Auch Elke Ferner (SPD), Bundesvorsitzende der Arbeitsgemeinschaft Sozialdemokratischer Frauen (ASF), sieht die Entscheidung positiv. „Nach jahrelangen Diskussionen gibt es endlich eine pragmatische und vernünftige Regelung. Ich appelliere an Gesundheitsminister Gröhe, bei seiner jüngsten Linie zu bleiben und auf nationale Alleingänge zu verzichten.“ Die SPD-Frauen seien froh, dass durch die Entscheidung das Selbstbestimmungsrecht von Frauen gestärkt werde.
Kritik kommt dagegen von Bayerns Gesundheitsministerin Melanie Huml (CSU). Sie verwies auf den Hinweis Brüssels, dass einzelne EU-Länder eine Verschreibungspflicht beibehalten könnten. Für Minderjährige sollte diese weiter gelten. Die Entscheidung der Kommission sei ein falsches Signal: Es handle sich bei der „Pille danach“ nicht um „eine harmlose Halsschmerztablette, sondern um ein starkes Medikament, das in den Hormonhaushalt der Frauen eingreift.“ Deshalb sei eine ärztliche Untersuchung und Beratung der Frauen zu ihrem eigenen Schutz sehr sinnvoll.
Gröhe, der sich lange gegen die Freigabe sperrte, will nun zusammen mit Frauenärzten, Apotheken und dem Bundesinstitut für Arzneimittel und Medizinprodukte Kriterien für eine qualitativ hochwertige Beratung in den Apotheken entwickeln.
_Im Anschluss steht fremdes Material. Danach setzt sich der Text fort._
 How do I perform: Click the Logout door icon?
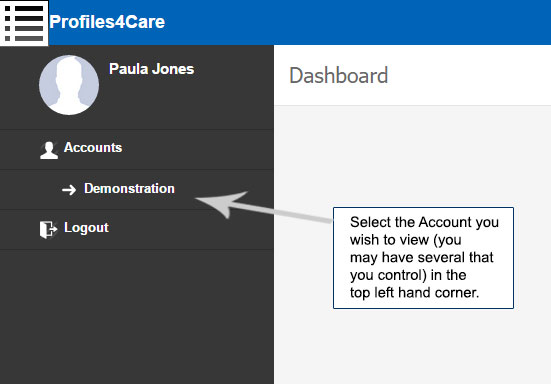[x=48, y=229]
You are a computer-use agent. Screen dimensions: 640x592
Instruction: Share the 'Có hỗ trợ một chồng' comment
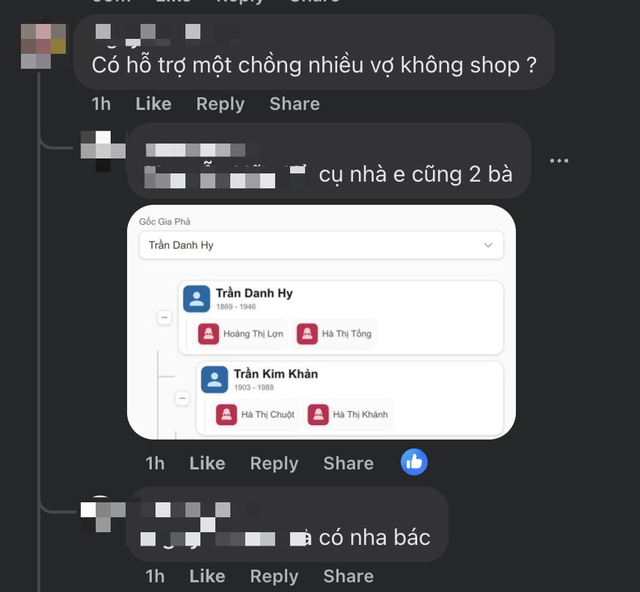tap(295, 104)
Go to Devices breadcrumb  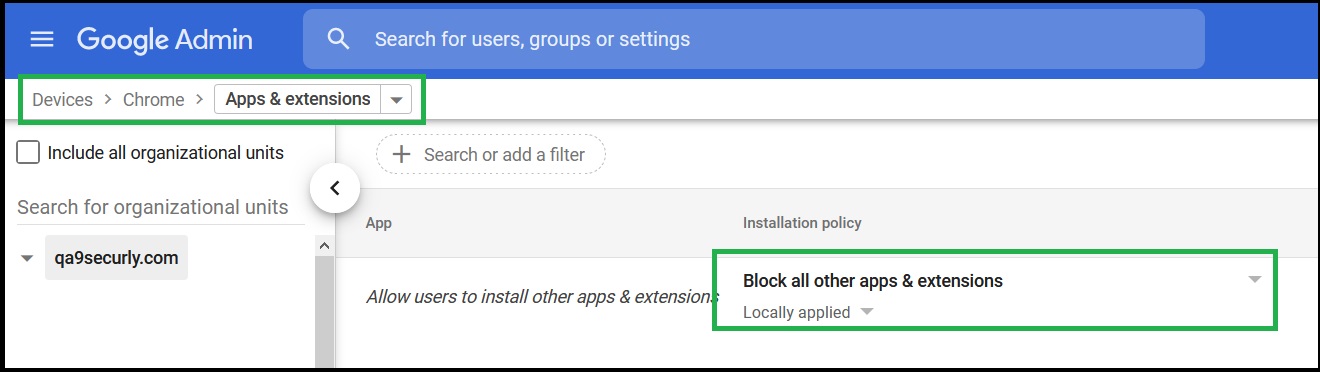[62, 100]
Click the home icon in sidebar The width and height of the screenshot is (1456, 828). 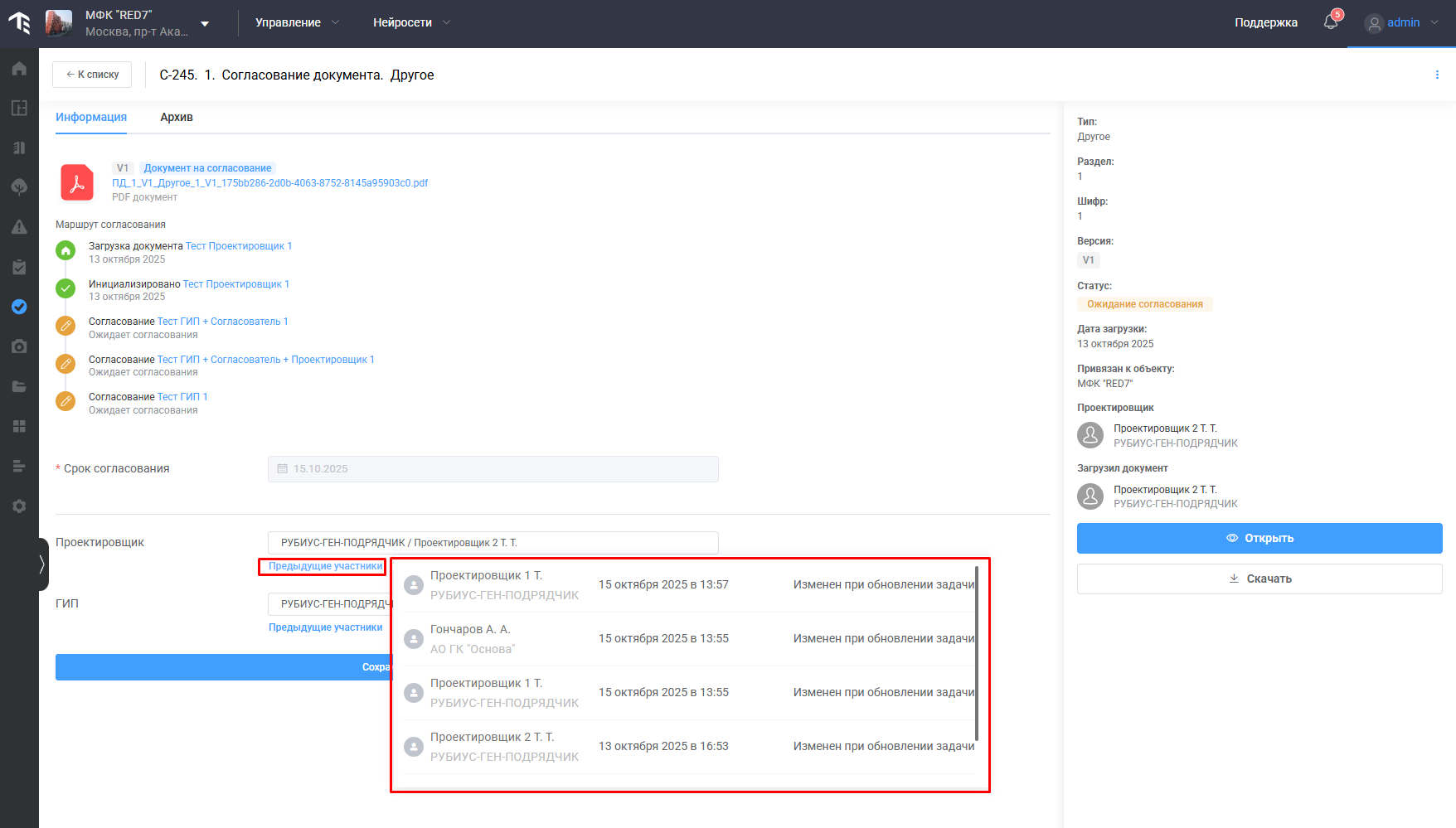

Er kündigte an, sowohl für EllaOne als auch für die PiDaNa (Levonorgestrel) eine rasche nationale Regelung zu schaffen. Sein Ministerium prüft derzeit noch, ab wann EllaOne ohne Rezept abgegeben werden darf.
Die Bundesapothekerkammer (BAK) begrüßt den OTC-Switch. Kammerpräsident Andreas Kiefer sicherte zu, die Apotheker wollten bei der Beratung größtmögliche Arzneimittelsicherheit gewährleisten und Missbrauch verhindern. Die Wirkung der „Pille danach“ sei umso sicherer, je früher sie eingenommen werde. Notfallverhütungsmittel mit Ulipristal könnten bis zu 120 Stunden nach ungeschütztem Sex oder bei Versagen anderer Verhütungsmittel eingenommen werden. Sie sei allerdings für den Notfall gedacht und könne andere Verhütungsmethoden nicht ersetzen.
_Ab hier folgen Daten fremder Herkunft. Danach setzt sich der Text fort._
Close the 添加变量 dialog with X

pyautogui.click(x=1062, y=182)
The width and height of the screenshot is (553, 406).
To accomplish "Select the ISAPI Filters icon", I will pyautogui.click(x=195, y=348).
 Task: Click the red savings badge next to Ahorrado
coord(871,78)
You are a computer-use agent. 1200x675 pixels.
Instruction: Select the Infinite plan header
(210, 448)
Auch Gabriele Regina Overwiening, Präsidentin der Apothekerkammer Westfalen-Lippe (AKWL) warnt, dass die „Pille danach“ nur im Notfall abgegeben werden solle: „Wir sehen in einigen anderen Ländern durchaus Fehlentwicklungen, weil dort Arzneimittel als Handelsware verramscht werden. Wir müssen weiterhin dafür Sorge tragen, dass junge Menschen sehr verantwortlich mit der 'Pille danach' umgehen und sie wirklich nur im begründeten Einzelfall abgegeben wird.“
Grundsätzlich begrüßt die AKWL die Entscheidung der EU-Kommission: „Wir Apothekerinnen und Apotheker sind bereit, Verantwortung zu übernehmen und können mit unserer Beratung eine sichere Anwendung der 'Pille danach' gewährleisten“, sagte Overwiening. „Die bisherige Verschreibungspflicht führt dazu, dass zu viel Zeit vergeht, um ungewollte Schwangerschaften zu verhindern“, so Overwiening.
Besonders am Wochenende würden Frauen beim ärztlichen Bereitschaftsdienst häufig keinen Gynäkologen, sondern Vertreter anderer ärztlicher Fachrichtungen antreffen. Der Arztbesuch bringe dann nicht die gewünschte Aufklärung, verzögere aber die Einnahme unnötig. „Bei einer bekannten höchsten Wirksamkeit des Präparats in den ersten zwölf bis 24 Stunden nach dem Geschlechtsverkehr ist das nicht zielführend“, so Overwiening.
Sie erwartet, dass die Bundesregierung in absehbarer Zeit auch die Rezeptpflicht für Levonorgestrel kippen wird – wie zuvor schon 79 Länder weltweit. Schon 2013 setzte sich die AKWL für einen OTC-Switch der PiDaNa ein: Ein Antrag, den Wirkstoff als Notfallkontrazeptivum aus der Verschreibungspflicht zu entlassen, wurde auf dem Deutschen Apothekertag (DAT) in Düsseldorf mehrheitlich angenommen.